Anyone dress up? No? You normally look like this?
I’m not a dressing up sort of person – well, except on Sundays, obviously…
Anyway, last night, Halloween: All-Hallow’s-eve. The eve of the Holy Ones.
Well, it’s no longer the eve,
it’s the day
of the Hallows,
The day of every Saint. Let it shine on the shadows and the fears that haunt you.
In the old European folk tradition, all ghosts and ghouls had one last party just before All Saints’ Day. But that party had to be over well before first light. Why? Because evil dare not step foot on the day of the Holy Ones, the Saints. Evil flees in terror before them.
The tradition of people dressing up as ghosts and witches was a way of acknowledging fears of the unknown and the dark, and then laughing at them. Yes, sometimes fear needs to be mocked. It’s hell’s greatest weapon. With Christ and the army of saints and angels, we can do that.
Us humans, we’re only little. Fears, terrors, illnesses, failures, deaths taunt us every day. But here’s the thing: all of that evil can dance around as much as it likes, but sooner or later it’s going to run straight into the power, the raging furnace, of God’s Love and it will be burnt up and shown up for the nothing that it is.
Followers of Jesus believe this. The Saints let that belief capture their hearts and fill them with its power.
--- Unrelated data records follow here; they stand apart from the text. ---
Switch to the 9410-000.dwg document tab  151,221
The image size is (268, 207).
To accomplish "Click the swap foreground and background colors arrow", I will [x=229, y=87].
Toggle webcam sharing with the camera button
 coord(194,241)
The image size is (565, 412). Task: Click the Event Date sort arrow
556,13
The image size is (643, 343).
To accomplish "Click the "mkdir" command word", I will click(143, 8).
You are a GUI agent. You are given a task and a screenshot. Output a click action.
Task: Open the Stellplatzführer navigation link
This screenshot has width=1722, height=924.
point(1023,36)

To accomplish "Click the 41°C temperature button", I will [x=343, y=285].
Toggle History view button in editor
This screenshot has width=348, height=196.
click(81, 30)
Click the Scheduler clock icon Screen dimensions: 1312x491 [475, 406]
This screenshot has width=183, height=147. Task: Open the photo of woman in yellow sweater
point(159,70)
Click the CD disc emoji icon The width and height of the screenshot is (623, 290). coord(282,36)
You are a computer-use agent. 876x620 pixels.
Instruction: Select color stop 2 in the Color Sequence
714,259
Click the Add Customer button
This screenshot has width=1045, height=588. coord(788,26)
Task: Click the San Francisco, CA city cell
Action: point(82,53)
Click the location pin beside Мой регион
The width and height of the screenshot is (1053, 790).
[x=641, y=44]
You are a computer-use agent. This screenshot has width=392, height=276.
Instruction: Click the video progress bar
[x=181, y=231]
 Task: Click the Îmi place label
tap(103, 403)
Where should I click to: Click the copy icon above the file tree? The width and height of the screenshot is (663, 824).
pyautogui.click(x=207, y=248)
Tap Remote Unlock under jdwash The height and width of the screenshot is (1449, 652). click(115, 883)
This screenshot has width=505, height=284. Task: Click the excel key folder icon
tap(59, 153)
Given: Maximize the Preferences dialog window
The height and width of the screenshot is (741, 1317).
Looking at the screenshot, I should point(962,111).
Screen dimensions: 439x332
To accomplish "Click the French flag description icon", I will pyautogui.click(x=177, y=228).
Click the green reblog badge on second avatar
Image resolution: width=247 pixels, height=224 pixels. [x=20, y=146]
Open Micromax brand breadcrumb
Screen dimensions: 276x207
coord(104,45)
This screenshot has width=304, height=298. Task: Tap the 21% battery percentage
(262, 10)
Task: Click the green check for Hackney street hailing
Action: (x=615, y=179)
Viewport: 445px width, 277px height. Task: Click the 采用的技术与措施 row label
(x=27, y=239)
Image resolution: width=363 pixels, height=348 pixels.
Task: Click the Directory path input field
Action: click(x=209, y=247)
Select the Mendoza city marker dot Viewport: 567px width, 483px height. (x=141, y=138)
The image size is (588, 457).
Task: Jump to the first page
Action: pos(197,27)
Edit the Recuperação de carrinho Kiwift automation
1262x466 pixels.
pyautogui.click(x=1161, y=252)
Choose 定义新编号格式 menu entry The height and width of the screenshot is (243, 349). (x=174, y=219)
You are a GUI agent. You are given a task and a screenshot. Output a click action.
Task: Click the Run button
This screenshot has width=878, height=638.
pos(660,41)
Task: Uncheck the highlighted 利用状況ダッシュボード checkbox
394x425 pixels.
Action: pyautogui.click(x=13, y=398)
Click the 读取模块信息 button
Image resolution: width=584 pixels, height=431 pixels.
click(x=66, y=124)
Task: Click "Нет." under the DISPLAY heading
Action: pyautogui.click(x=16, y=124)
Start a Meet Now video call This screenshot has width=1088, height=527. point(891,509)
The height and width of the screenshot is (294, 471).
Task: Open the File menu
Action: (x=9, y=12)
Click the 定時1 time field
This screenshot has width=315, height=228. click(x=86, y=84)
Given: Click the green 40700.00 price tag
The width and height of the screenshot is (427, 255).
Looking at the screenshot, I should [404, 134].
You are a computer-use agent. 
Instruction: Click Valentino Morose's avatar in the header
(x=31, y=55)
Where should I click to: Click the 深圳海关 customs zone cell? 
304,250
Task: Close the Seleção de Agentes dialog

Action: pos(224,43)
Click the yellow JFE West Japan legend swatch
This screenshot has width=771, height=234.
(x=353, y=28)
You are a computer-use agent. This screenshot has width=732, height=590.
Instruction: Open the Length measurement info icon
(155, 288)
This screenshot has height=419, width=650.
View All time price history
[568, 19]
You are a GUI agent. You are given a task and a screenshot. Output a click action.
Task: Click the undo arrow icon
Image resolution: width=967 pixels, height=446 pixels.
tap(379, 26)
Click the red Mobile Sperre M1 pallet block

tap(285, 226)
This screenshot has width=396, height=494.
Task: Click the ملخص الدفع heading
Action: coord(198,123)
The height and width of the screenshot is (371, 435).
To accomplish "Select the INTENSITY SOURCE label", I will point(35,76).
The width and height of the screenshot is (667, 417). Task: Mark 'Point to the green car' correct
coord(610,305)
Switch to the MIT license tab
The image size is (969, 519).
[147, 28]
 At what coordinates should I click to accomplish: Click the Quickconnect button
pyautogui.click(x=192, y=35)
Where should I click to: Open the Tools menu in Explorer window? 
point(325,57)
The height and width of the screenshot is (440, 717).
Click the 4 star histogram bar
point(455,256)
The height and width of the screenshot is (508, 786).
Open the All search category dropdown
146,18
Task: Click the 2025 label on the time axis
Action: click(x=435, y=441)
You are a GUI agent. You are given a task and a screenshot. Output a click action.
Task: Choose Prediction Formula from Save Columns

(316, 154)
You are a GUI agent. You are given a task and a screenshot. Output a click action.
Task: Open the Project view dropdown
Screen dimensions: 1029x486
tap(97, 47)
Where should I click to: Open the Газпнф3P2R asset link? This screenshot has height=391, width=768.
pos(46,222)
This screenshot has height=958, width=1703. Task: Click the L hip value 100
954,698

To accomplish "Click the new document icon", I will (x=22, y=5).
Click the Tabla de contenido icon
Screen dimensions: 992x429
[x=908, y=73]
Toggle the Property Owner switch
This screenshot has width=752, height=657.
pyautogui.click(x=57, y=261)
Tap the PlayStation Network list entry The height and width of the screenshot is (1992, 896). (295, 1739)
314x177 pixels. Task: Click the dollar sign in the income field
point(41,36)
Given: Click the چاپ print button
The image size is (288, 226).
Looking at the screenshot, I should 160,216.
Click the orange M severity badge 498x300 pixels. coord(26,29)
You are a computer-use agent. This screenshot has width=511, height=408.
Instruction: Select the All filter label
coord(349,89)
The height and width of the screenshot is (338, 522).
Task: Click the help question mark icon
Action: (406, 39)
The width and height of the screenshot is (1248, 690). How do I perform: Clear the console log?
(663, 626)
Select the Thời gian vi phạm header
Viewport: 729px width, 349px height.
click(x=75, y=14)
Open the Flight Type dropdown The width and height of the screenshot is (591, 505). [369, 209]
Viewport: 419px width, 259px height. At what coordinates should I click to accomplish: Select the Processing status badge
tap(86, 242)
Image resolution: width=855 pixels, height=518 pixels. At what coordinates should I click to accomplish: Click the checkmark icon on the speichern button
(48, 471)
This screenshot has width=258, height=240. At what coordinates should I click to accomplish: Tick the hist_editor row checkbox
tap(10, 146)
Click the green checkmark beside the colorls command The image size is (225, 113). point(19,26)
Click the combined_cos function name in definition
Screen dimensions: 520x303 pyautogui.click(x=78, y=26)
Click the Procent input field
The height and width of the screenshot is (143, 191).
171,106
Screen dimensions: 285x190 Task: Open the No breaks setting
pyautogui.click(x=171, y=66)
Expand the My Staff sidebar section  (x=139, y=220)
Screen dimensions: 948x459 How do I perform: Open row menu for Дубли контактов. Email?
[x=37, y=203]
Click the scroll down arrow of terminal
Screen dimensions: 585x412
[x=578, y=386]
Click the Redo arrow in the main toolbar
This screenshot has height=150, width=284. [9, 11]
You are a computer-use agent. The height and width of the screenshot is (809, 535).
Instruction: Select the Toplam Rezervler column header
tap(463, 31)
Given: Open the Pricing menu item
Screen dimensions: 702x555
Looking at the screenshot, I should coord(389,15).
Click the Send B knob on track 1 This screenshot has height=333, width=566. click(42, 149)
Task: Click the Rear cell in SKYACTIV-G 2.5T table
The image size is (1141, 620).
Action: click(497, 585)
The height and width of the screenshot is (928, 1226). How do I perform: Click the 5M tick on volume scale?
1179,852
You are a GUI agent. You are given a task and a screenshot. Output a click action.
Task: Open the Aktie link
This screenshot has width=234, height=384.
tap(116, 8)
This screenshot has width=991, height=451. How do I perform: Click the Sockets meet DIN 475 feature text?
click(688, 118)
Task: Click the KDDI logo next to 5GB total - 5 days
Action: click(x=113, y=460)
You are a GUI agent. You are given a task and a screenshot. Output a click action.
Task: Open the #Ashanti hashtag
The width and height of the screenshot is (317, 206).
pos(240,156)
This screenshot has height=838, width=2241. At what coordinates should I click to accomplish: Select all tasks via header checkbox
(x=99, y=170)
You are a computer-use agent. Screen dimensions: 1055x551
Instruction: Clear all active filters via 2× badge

All followers of Jesus are saints; those whom we call Saints are people who’ve simply become who they are. I am a Christian, and I will become a Christian. I am saint and, in God’s power, I will become a Saint, I will become who I am.
So many people become what society, or other people, expect them to be; you become a Saint by becoming the person that God wants you to be.
Become you, by loving the saint in you: that sacred, holy, irreplaceable person touched by Jesus that you are, and are meant to be. That is in you, that is your true Christ-self, it can never be lost or taken away, and it terrifies the demons. So let it grow. Feed your inner saint with daily prayers, the Eucharist and deeds of mercy.
And, if you want to become a Saint, become friends with a Saint. Ask them to walk with you, to pray for you. You ask me to pray for you, ask them as well. Every morning, I say, ‘Mary, my mother, S. David, S. Timothy, help me through this day, wind your prayers around me’.
The Saints of this parish are more than our friends. They are our family. Jesus makes it so. Did you really think death can separate us?
‘The Saints do not know sin, they only know mercy, and see it as their mission to bring that mercy to all’ Thomas Merton
When people think about haunting, they usually mean places spooked by bad spirits. But the Church believes the world is also haunted by a much greater power of goodness. There are places haunted by God’s Saints and Angels. People have told me that they love being alone in Church, even if it’s just to clean and tidy, because there’s a presence, an atmosphere of peace, a sense of being in a sanctuary, a safe and holy and good place. Absolutely: it’s one of the many places haunted by the Holy Spirit, and His friends.
Every time you feel that the world is cursing and oppressing you, feel the presence of Jesus and the Saints alongside you. There are forces of compassion – Saints, Angels, guardian angels, visible and invisible, straining at the leash, waiting for your invitation. Invite them to be with you. Ask for their prayers, ask them to help you love your inner saint because you are a holy one, a sacred one, touched by God.
Become what you are, and the demons will fall before you.